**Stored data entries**
==========
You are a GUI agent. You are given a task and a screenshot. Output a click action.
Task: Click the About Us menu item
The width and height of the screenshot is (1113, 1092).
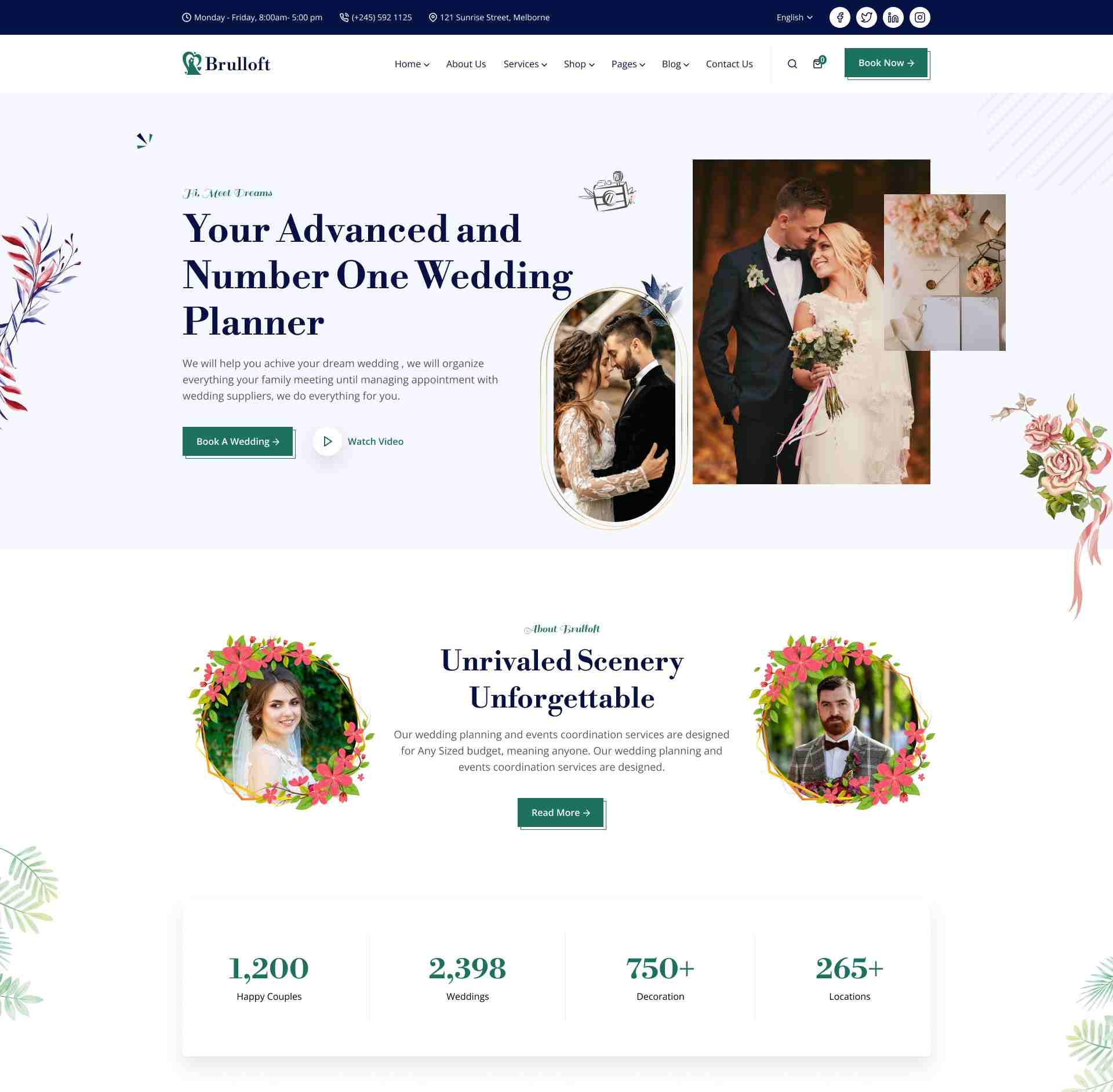(x=465, y=63)
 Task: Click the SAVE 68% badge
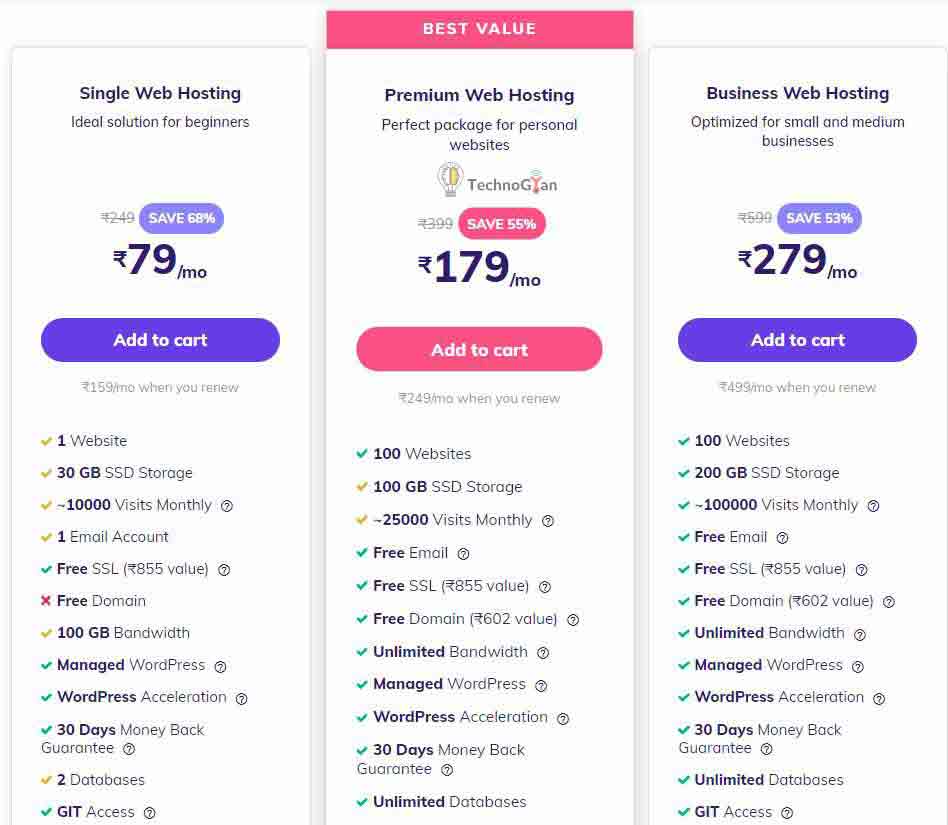[181, 218]
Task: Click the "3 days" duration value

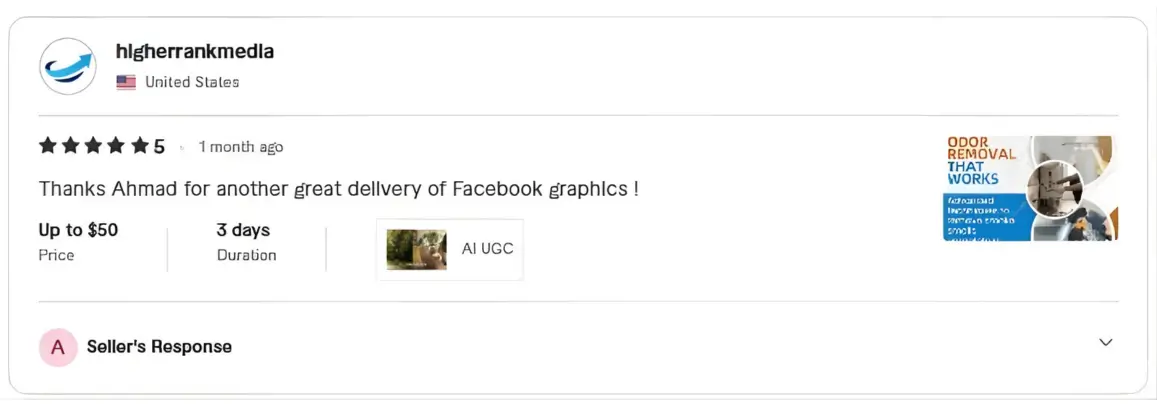Action: [x=243, y=230]
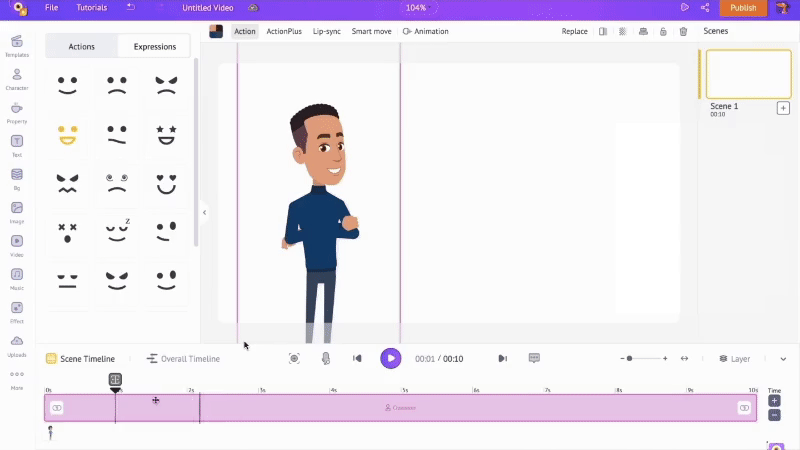Click the character color swatch
The height and width of the screenshot is (450, 800).
click(x=216, y=31)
==========
**Exercise details**
Please retype the lines from the one that contains "Task: Click the About Us menu item" to the final line of the records, both included, exactly as written and without any pictures.

**Response to the task**
Task: Click the About Us menu item
The width and height of the screenshot is (1113, 1092).
(x=465, y=63)
 Task: Click the SAVE 68% badge
[181, 218]
Task: Click the "3 days" duration value

Action: [x=243, y=230]
Click the character color swatch
The height and width of the screenshot is (450, 800).
click(x=216, y=31)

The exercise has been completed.